▶ **Passage to read**

Social Media Investigations: Digging Deep, Or Just Scratching The Surface

Time and again, defendant corporations find themselves settling cases at inflated valuations simply to avoid the costs to preserve, review and produce substantial amounts of electronically stored information (ESI). In contrast, individual plaintiffs with very few documents to produce, if any, have been sitting back and relaxing throughout discovery.

This is changing as defendants increasingly use social media to turn the tables on plaintiffs. A well-known example involved the surviving husband in a wrongful death case in Virginia who shared a picture of himself on Facebook in which he was drinking a beer and wearing a t-shirt that read "I ♥ Hot Moms." His attorney instructed him to delete this picture, but not before it was spotted and retained by defense counsel, ultimately resulting in an adverse inference instruction to the jury and a fine of more than $700,000. Allied Concrete v. Lester, 285 Va. 295, 302 (2013).

▶ **Work instructions**
A. Answer these from the social media investigations passage:
(i) What do defendant corporations often do to avoid the costs of handling electronically stored information?
(ii) What words were printed on the husband's t-shirt?
(iii) How large was the fine in Allied Concrete v. Lester?
B. According to the social media investigations passage, why do defendant corporations often settle cases at inflated valuations?
C. Write the next paragraph of the social media investigations passage, picking up after the sentence that cites Allied Concrete v. Lester.
The listing here comes from a separate source, not from the social media investigations passage.

▶ **Data section**

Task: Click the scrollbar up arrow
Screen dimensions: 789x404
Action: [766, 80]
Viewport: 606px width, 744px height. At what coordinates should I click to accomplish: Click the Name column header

▶ **Answer set**
A.
(i) They settle cases at inflated valuations.
(ii) "I ♥ Hot Moms."
(iii) More than $700,000.

B. They settle to avoid the costs of preserving, reviewing and producing large amounts of electronically stored information (ESI).

C.
Defendants can and should use photos, tweets, vines, snaps, emojis and whatever else can be pulled from a plaintiff's social media trail to potentially discredit the plaintiff and demonstrate that alleged damages are not based in reality. But are defense attorneys today properly digging through social media postings, or are they just scratching the surface?

New York's Social Media Authority

The creation of Facebook in 2004 kicked off the social media boom. But it was not until September 2010 that New York courts dipped a toe into the treacherous social media waters and addressed the issue of discoverability. In Romano v. Steelcase, 30 Misc.3d 426 (Sup. Ct. Suffolk County, 2010), the court granted access to the plaintiff's complete Facebook and MySpace accounts, including private and deleted content, following production by defendants of public postings from both accounts that depicted the plaintiff's "active lifestyle" in contradiction to her claims:

[W]hen plaintiff created her Facebook and MySpace accounts, she consented to the fact that her personal information would be shared with others, notwithstanding her privacy settings. Indeed, that is the very nature and purpose of these social networking sites, else they would cease to exist. Since plaintiff knew that her information may become publicly available, she cannot now claim that she had a reasonable expectation of privacy....

In some situations, unfettered access to the private portion of a social media account could be characterized as a "fishing expedition." Yet, in...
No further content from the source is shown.